**HOW TO COMPLETE THIS TASK:** Begin at the line containing "Decrease Initial Odometer with down arrow" and end at the final line of the entries. Please reproduce those lines exactly.

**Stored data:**
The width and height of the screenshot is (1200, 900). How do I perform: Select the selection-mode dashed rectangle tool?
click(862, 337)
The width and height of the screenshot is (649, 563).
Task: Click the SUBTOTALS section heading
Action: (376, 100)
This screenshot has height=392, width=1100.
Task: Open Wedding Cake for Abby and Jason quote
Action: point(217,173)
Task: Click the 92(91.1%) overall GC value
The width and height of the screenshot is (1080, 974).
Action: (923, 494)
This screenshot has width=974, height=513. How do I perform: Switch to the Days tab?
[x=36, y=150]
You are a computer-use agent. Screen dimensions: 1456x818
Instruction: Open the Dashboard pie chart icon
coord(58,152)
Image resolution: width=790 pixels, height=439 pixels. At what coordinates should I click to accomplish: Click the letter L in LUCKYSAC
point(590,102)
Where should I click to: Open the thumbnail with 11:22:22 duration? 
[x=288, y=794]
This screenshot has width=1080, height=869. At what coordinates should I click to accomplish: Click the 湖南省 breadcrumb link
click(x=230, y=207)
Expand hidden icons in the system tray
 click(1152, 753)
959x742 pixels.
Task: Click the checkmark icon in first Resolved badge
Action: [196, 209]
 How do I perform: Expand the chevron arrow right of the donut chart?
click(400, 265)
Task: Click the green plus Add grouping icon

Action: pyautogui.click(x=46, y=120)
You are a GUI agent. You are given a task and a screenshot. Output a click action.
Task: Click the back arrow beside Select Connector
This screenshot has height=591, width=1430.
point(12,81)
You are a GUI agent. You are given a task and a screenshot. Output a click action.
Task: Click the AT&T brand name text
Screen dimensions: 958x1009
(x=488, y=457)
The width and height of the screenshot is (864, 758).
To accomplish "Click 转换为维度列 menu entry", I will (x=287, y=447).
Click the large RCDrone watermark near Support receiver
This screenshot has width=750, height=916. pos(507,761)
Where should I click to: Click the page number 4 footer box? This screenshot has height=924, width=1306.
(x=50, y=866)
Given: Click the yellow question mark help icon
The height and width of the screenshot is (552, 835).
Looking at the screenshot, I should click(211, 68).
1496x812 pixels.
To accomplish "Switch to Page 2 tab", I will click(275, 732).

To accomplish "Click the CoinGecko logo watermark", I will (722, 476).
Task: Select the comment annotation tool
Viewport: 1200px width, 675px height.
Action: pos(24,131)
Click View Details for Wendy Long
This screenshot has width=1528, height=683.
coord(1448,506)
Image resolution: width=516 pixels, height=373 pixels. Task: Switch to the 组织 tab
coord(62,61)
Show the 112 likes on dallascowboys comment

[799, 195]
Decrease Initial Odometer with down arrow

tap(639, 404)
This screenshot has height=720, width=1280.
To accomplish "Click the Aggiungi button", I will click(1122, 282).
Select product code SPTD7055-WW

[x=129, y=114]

**SOLUTION TO THIS EXERCISE:**
Decrease Initial Odometer with down arrow

tap(639, 404)
This screenshot has height=720, width=1280.
To accomplish "Click the Aggiungi button", I will click(1122, 282).
Select product code SPTD7055-WW

[x=129, y=114]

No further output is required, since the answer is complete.